SHORT EXERCISE: Rewrite the part of the data that opens with the line containing "Click the horizontal scrollbar left arrow" and runs through the end of the data, replacing "horizontal scrollbar" with "vertical scrollbar" and keeping everything else the same. Leave the pictures out of your answer.

Stored items from a collection:
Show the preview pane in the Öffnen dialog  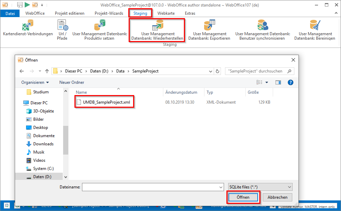click(x=279, y=82)
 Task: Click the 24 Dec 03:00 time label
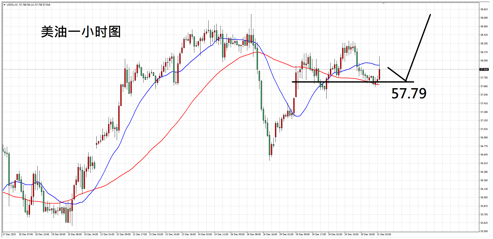205,234
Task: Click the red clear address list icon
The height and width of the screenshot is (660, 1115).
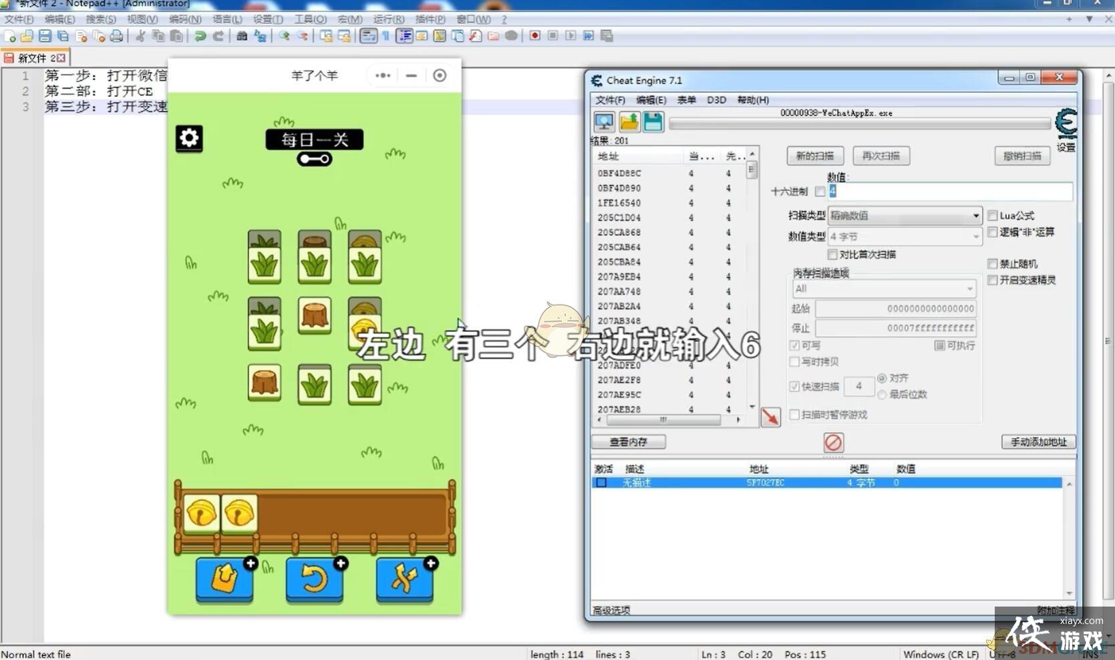Action: tap(832, 442)
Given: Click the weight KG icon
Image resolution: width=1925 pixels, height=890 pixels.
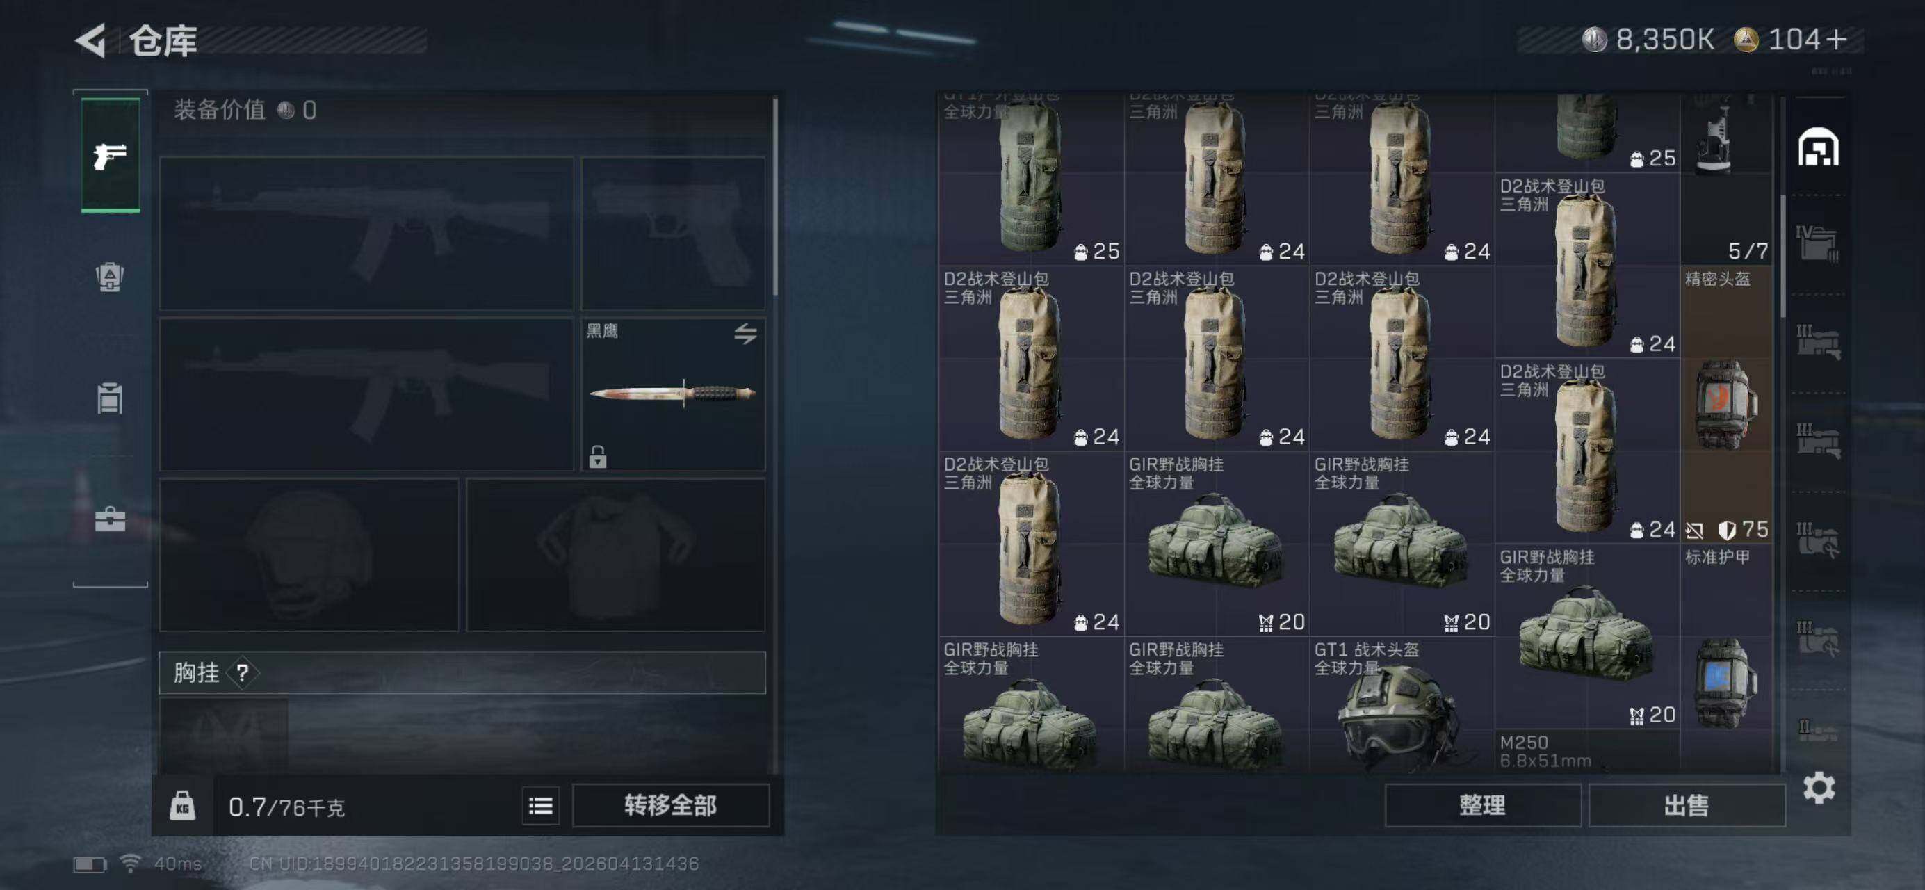Looking at the screenshot, I should click(x=182, y=806).
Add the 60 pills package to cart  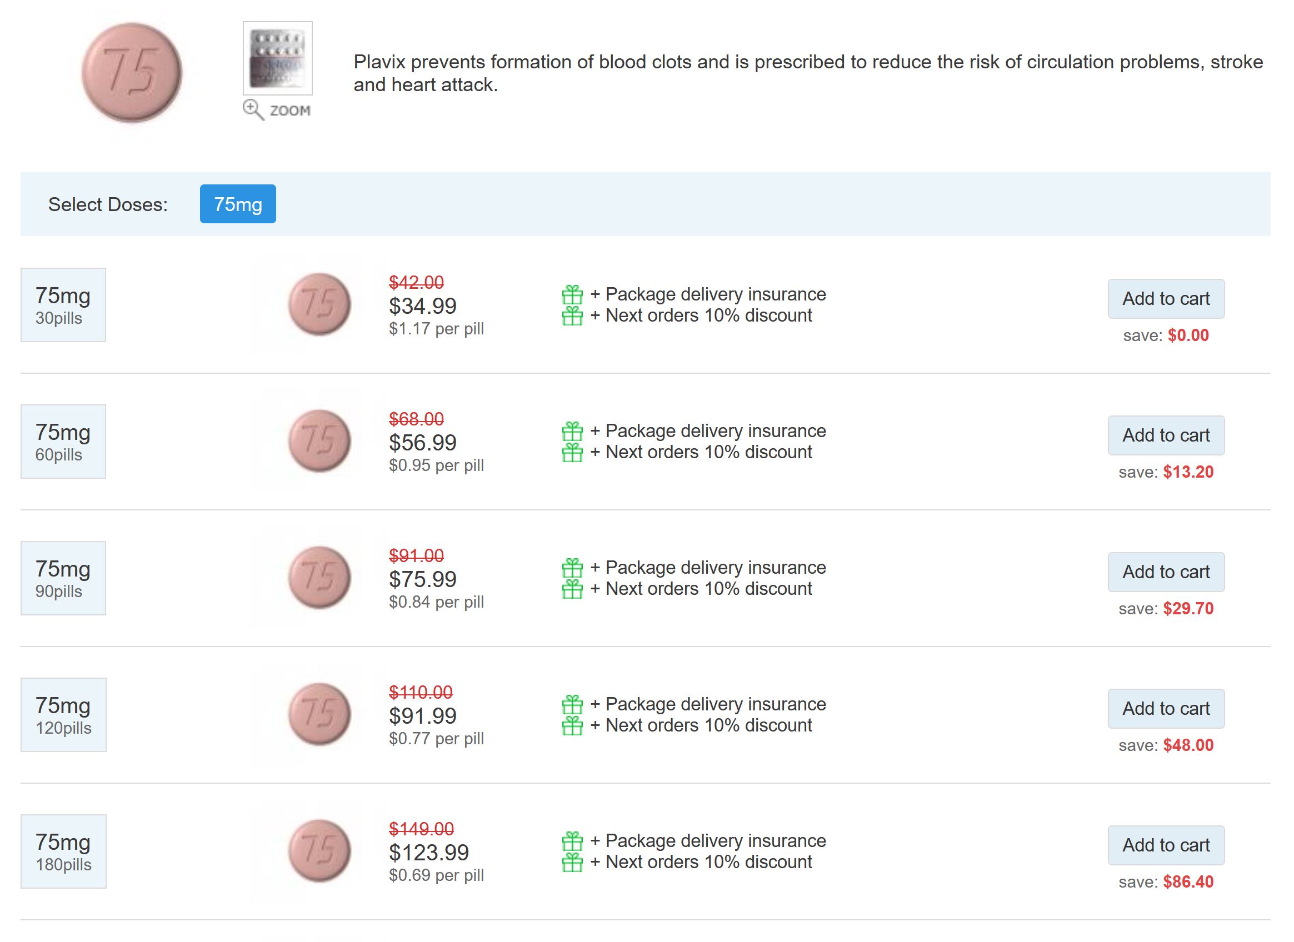[1166, 436]
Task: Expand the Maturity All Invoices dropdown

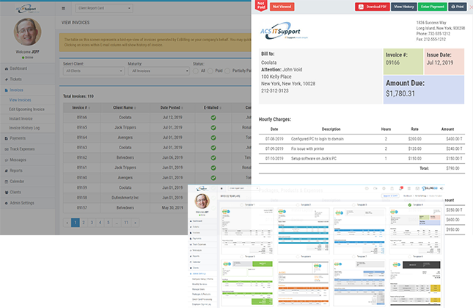Action: point(158,71)
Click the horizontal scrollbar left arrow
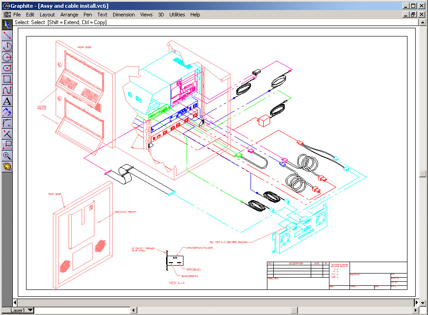 (134, 310)
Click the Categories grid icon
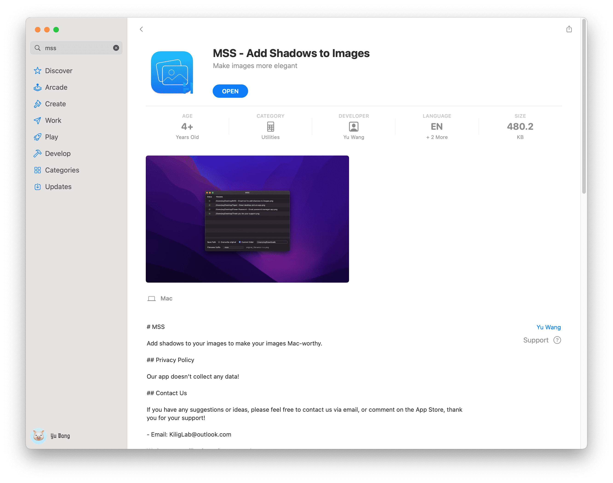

REPLY TO THE EXERCISE:
Click the vertical scrollbar left arrow
 (134, 310)
Click the Categories grid icon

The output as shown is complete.